Los días fueron pasando y me vi inmersa en la lectura como nunca antes. La novela
combinaba hechos históricos situados en la prehistoria con fuertes dosis de dramatismo
que rodeaban la vida de una niña en su lucha encarnizada por ser aceptada en un mundo,
al parecer, ajeno a ella. Cada palabra, cada frase me transportaba hasta su tiempo y fui
capaz de ver a través de las palabras que iba leyendo. Mi imaginación volaba a una
velocidad vertiginosa. No podía dejar de devorar las páginas, una especie de ansiedad
por saber cómo terminaría cada capítulo me inundaba, a la vez que no quería que el
libro se terminase y volver a caer en el vacío de no saber qué hacer con el tiempo que se
me había dado.
Llegó el final, y con él la grata sorpresa al descubrir que se trataba de una historia no
acabada. No recordaba haber visto, ni en la contraportada, que se la historia se dividía
en dos partes, así que la alegría se vio inundada por la duda. ¿Tendría el profesor la
segunda parte? No podía dejar de pensar en ello, así que no dudé en empuñar el
auricular y telefonearlo a su casa. No contestó nadie.

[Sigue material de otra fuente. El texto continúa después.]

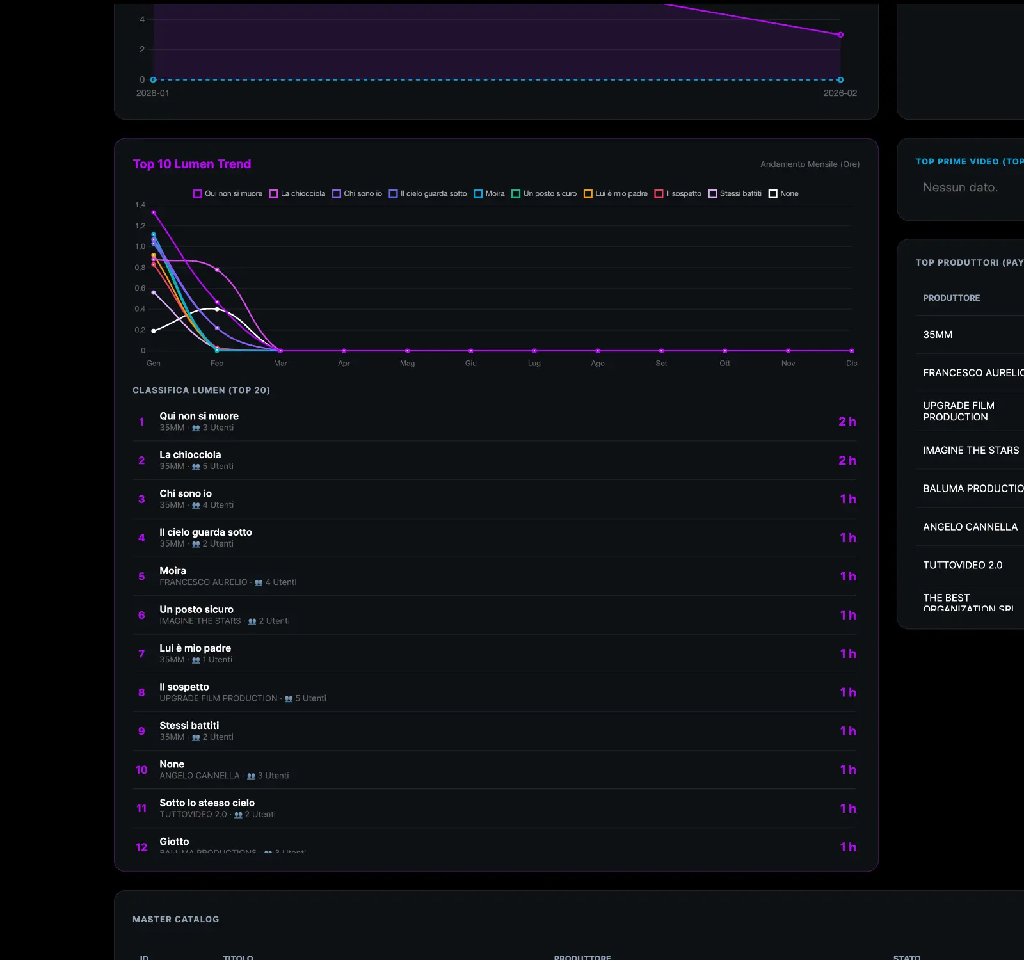Click the 2026-02 purple chart data point

[x=840, y=35]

Sentada en el sofá viendo algún absurdo programa de sobremesa de dudosa
credibilidad periodística, el repicar del martillo de mi hermano se hizo insostenible. Aún
faltaba un par de horas para retomar mis lecciones de piano después de haber finalizado
el libro que tantas satisfacciones y sorpresas me había reportado una semana anterior. El
puente y un fin de semana largo de por medio me impidió tener contacto con Josep, así
que la espera se hizo más larga si cabía. Estaba segura que se trataba de alguna broma
del karma o de la vida, castigándome por mi actitud desidiosa en el pasado. Las agujas
del reloj parecían no moverse, así que decidí vestirme y acercarme a su casa en
búsqueda de respuestas.
-¡Hola! ¡No te hacía por aquí! Hasta dentro de dos horas no iba a ir a tu casa. ¿Ocurre
algo Patri?Me sentía un poco extraña ante la situación que tenía en mis narices. Hasta sentí algo de
vergüenza al percatarme que había interrumpido lo que parecía una especie de reunión
familiar entorno a la mesa del café. Pero, ya estaba allí, y no iba a desperdiciar la
ocasión de despejar mis dudas.
-Pues sí. Sí que ocurre algo, pero no es nada importante. Josep, el libro que me
prestaste…-¡Ah! ¿Ya lo has terminado? ¿Qué te ha parecido? Vaya, sí que has sido rápida oye… Su cara dibujó una cálida sonrisa. Josep era de los que sonríe por todo. El júbilo y el
optimismo personificado.
-Esto… Sí, sí que lo he terminado. Muchas gracias. Lo que quería saber es si también
tienes la segunda parte. Al parecer la hay, pensé que la novela terminaba en final feliz
pero se ve que no está todo dicho. Dime, ¿la tienes?La cálida sonrisa dio paso a una sonora carcajada.
-¡Claro que tengo la segunda parte! ¿Crees que iba a dejarte con la duda Patricita?
¡Tengo la segunda parte, y la tercera y la cuarta y la quinta!